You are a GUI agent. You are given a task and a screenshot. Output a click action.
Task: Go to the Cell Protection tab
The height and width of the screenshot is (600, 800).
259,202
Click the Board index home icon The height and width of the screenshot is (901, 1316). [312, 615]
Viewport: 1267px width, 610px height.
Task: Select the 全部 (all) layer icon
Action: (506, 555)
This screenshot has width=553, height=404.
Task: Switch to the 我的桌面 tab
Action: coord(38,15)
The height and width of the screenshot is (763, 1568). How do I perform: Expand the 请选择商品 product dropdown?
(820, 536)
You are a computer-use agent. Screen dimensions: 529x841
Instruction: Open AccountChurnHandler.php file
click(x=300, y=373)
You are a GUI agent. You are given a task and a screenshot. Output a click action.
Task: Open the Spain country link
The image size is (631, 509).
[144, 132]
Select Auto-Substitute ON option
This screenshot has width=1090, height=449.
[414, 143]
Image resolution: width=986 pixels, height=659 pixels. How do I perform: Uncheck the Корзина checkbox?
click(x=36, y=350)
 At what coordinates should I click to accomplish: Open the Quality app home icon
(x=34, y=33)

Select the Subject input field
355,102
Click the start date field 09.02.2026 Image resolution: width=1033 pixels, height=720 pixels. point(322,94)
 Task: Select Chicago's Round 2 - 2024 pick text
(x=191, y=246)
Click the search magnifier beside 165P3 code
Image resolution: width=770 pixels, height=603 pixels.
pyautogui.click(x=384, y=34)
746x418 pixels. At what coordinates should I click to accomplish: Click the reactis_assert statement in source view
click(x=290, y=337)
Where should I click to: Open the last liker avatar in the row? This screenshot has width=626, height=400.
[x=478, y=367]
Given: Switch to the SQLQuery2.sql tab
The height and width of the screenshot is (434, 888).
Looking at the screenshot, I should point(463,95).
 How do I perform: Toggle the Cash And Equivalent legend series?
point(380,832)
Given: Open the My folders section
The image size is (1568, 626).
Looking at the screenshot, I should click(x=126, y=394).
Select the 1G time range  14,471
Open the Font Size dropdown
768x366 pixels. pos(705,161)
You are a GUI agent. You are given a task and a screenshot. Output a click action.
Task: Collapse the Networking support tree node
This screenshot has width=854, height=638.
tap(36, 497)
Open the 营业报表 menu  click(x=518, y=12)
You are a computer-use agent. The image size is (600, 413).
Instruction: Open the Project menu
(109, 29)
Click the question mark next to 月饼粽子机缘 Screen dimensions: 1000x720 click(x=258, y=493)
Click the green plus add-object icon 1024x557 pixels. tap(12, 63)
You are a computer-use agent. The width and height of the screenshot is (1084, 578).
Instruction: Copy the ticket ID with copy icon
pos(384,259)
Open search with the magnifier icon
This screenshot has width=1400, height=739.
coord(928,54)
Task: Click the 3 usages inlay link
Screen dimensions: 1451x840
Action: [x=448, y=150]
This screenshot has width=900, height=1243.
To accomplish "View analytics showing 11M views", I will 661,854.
****************************************
Pick out each line in the records above that contains the word "home", and copy those lines in full.

→ **OUTPUT OF THE TASK**:
Click the Board index home icon The height and width of the screenshot is (901, 1316). [312, 615]
 At what coordinates should I click to accomplish: Open the Quality app home icon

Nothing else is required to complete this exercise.